Twentieth Anniversary

On December 22, 1990 I landed in San Francisco via Boston, leaving my native France almost 9 000 miles behind me.
I entered the USA with my eleven-month-Parisian-born daughter, pregnant with my second one, our visa, a couple of suitcases and a stroller.
I became that day an alien with preexisting conditions.
Twenty years later, as an anniversary symbol, I offered a collection of true stories to my husband and our four children.
The 250 pages tell of the journey of an immigrant whose knowledge of English was comme ci comme ça.

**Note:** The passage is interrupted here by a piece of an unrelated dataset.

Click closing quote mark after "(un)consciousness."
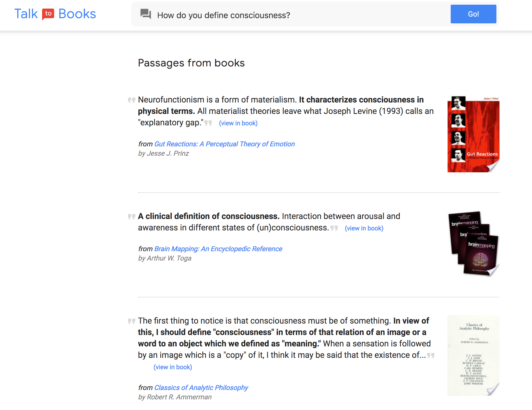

They tell of my funny and less funny mistakes, of my loneliness and my search for home. They also tell of my falling in love with a country I only knew through songs, movies, books and my parents’ own memories of the only Americans they ever met until my move to the US: the soldiers who liberated their occupied France when they were young kids.
I wrote the stories especially for my children so they would know that their mother was once very similar to the women we meet here in California, when they have freshly landed from South America, Korea, Eastern Europe, the Middle East, or any part of the world.
Like me twenty years ago, they tiptoe through a language that plays tricks on them, through a culture that is more foreign than the food.
Like me they hope to understand the rules and be part of the game.
Like me they fear to lose themselves and never be the same.
All of that, I want to tell them will sometimes break your heart and make you want to return to your homeland.
Twenty years later, although I am an American citizen, I am still discovering the American people. I suppose I’m not one of them yet. But the French manage to surprise me when I visit my native country. I suppose I’m not really one of them anymore. All that can be disturbing and uncomfortable.
But the beauty is that in the USA, someone at some point has been going through the same journey.
And somehow, I want to tell the newly arrived moms, it makes everything work out just fine.